ドメインの持ち主は、私には読めない文字を含む漢字三文字の氏名の方。
中国四川省にある「四川域趣网络科技有限公司」と言う企業に申請代行を依頼しているようなので
差出人は中国の方でしょうね。
”140.227.13.10”がこのドメインを割当てているIPアドレス。
”Received”のIPアドレスと同じですからアドレス偽装はありませんでした。
「フィールド御三家」の中で一番重要なのは”Received”
これを紐解けば差出人の素性が見えてきます。
”Received”のIPアドレス”140.227.13.10”は、差出人が利用しているメールサーバーのもの。

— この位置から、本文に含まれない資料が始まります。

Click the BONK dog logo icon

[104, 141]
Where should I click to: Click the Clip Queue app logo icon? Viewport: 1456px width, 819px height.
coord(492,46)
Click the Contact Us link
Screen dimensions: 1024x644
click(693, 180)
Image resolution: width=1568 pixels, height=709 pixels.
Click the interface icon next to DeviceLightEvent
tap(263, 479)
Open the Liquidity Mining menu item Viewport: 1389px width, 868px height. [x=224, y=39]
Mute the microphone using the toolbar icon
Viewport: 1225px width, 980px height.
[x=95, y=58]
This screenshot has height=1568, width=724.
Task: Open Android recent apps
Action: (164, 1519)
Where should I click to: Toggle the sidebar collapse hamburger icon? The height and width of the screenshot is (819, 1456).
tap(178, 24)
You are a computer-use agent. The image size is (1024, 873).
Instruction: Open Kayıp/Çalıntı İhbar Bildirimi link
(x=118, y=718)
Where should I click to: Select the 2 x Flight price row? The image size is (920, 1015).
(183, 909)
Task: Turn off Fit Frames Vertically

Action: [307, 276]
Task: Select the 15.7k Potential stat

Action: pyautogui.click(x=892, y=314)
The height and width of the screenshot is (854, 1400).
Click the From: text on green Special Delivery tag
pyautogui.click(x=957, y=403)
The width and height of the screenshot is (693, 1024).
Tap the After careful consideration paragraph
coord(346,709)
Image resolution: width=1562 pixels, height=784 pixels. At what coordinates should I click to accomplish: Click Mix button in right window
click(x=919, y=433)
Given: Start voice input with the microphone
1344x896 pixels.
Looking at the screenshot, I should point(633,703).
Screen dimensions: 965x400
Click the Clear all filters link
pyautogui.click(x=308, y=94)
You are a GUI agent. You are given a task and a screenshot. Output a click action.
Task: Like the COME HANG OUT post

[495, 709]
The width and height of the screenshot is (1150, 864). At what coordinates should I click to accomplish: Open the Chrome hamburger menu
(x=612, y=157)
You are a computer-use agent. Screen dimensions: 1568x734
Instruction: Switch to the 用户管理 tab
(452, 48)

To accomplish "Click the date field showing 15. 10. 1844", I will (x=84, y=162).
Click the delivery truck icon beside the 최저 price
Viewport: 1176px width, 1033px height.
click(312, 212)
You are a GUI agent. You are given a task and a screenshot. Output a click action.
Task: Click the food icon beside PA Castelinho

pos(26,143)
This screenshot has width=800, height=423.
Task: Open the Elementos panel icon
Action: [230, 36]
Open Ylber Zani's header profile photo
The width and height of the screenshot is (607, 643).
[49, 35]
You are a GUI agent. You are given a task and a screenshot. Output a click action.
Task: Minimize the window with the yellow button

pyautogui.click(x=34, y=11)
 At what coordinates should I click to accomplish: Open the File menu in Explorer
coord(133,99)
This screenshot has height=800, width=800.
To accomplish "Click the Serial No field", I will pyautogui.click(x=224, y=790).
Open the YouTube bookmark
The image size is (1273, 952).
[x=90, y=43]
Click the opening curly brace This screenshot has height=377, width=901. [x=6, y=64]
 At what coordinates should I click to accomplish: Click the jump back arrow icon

このIPアドレスを元にその割り当て地を確認してみます。
IPアドレスを元にしているので、かなりアバウトな位置であることをご承知いただいた上でご覧ください。
ピンが立てられたのは、東京都千代田区の神田駅付近です。
このメールは、この付近に設置されたメールサーバーを介して私に届けられたようです。
リンクはリダイレクトされ別サイトへ飛ばされる仕組み
では引き続き本文。
日頃よりAEONCARDをご愛顧賜り誠にありがとうございます。
AEONCARDでは、会員皆さまのアカウントご利用内容について、第三者による不正利用が
発生していないかどうかのモニタリングを行っております。
本メールは、現在お客様がお持ちのAEONCARDアカウントのご利用内容について、
第三者により不正利用された可能性が高いと、弊社の不正利用検知システムにより判断
いたしましたので、緊急でお送りさせていただいております。
AEONCARDアカウントのご利用内容について、至急確認したいことがございますので、
下記リンクをアクセスし、ご確認をいただきますようお願いいたします。
AEONCARDアカウントのご利用確認のお知らせについてはこちら
なお、ご契約のカードは、第三者による不正使用の可能性が高いため、既にカードの
ご利用を一旦停止する対応をとらせていただいております。
ご不便とご心配をお掛けしますが、何とぞご理解をいただきますようお願い申し上げます。 |
丁寧な言葉づかいでもっともらしいことが書かれていますね。
でも騙されてはいけません。
このメールは、フィッシング詐欺メールなので詐欺サイトへのリンクが付けられています。
そのリンクは「AEONCARDアカウントのご利用確認のお知らせについてはこちら」って
書かれたところに張られていて、リンク先のURLがこちらです。
でもこれは大嘘!
このURLに接続するとすぐにリダイレクト(自動転送)されてこちらのURLに接続されます。
このサイトの危険性をトレンドマイクロの「サイトセーフティーセンター」で確認してみます。
おっと、まだ「未評価」のようです。
このようなフィッシング詐欺サイトがこの評価ではあまりにも危険すぎます。
評価を変更していただけるよう早速申請しておきます。
このURLで使われているドメインは、サブドメインを含め”content-admin.zzux.com”
このドメインにまつわる情報を取得してみます。
「Registrant Organization: changeip.com」と書かれているので、このドメイン申請者は、ダイナミックDNS
で有名なアメリカの「ChangeIP」に依頼してこのドメインを取得したようですね。
このドメインを割当てているIPアドレスは”35.241.75.35”
このIPアドレスを元にその割り当て地を確認してみます。
リンク先サイトは、Google系のプロバイダーで運営されているようです。
そしてンが立てられのは、香港の「Central and Western」付近。
この辺りに設置されたウェブサーバーに、リンク先の詐欺サイトは構築されているようです。
危険と言われると見に行きたくなるのが人情と言うもの。
安全な方法でリンク先の詐欺サイトに調査目的で訪れてみました。
まず真っ先に、Chromeがブロックしてきました。
危険を承知で先に進んでみると、イオンカード会員用のウェブサイトへのログイン画面が表示されました。
もちろん偽サイトですから絶対にログインしないでください!
まとめ
恐ろしいことに、今、こうしている間にも大量のフィッシング詐欺メールが発信されたくさんの
フィッシング詐欺サイトが作られ消滅していきます。
次から次に新種のメールが届くので常に意識して被害に遭わないようご注意ください。